** Given information follows **
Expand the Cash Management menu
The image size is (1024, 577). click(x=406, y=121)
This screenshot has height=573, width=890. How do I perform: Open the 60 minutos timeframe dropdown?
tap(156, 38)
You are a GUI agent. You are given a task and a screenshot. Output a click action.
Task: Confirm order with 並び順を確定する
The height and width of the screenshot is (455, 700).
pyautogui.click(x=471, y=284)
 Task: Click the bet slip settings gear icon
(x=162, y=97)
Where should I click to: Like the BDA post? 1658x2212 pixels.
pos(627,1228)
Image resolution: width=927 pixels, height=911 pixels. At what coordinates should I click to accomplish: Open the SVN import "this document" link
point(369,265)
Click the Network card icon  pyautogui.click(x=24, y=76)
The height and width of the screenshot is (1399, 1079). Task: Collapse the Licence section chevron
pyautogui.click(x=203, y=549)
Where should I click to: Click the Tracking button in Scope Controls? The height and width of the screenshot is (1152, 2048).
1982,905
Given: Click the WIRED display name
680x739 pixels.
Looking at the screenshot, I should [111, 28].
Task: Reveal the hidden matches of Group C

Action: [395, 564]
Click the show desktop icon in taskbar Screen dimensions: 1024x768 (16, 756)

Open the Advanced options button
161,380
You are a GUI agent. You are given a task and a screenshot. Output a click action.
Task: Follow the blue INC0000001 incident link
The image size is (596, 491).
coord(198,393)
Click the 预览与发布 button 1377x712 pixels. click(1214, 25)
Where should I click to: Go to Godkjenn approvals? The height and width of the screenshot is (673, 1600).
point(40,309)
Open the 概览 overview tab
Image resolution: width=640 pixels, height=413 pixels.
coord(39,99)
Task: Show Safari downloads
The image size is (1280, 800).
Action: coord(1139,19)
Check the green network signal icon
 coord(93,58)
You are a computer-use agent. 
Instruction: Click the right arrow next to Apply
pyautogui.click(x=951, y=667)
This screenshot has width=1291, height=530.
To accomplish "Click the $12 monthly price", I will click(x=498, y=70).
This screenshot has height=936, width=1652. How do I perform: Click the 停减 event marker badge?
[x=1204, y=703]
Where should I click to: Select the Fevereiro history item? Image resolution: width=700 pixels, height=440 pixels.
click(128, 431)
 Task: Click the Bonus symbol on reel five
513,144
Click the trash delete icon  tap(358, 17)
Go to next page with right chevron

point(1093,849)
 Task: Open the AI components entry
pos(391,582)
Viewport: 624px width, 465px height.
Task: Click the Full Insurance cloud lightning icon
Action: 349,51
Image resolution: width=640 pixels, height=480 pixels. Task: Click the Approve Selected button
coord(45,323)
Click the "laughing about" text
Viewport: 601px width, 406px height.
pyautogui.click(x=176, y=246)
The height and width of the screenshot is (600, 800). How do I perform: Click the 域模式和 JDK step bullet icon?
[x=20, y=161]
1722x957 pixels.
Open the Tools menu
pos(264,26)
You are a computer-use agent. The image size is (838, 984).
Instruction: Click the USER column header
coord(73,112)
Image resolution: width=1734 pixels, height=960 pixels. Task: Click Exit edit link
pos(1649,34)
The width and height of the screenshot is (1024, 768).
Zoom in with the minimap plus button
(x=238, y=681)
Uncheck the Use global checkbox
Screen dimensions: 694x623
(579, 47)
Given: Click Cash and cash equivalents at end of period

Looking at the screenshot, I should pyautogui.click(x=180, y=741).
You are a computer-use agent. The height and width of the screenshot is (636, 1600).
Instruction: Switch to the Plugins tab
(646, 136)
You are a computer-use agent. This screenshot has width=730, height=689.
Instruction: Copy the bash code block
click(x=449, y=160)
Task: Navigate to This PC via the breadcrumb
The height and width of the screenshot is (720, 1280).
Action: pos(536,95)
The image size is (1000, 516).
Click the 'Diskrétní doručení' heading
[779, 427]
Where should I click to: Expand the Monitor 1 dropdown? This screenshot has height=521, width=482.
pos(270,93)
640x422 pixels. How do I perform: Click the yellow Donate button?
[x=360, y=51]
** End of Given information **
Scan the records for the string "agent" and show every line that contains it.

You are a GUI agent. You are given a task and a screenshot. Output a click action.
You are a GUI agent. You are given a task and a screenshot. Output a click action.
You are a computer-use agent. 
You are a computer-use agent. The image size is (838, 984).
You are a computer-use agent. The height and width of the screenshot is (636, 1600).
You are a computer-use agent. This screenshot has width=730, height=689.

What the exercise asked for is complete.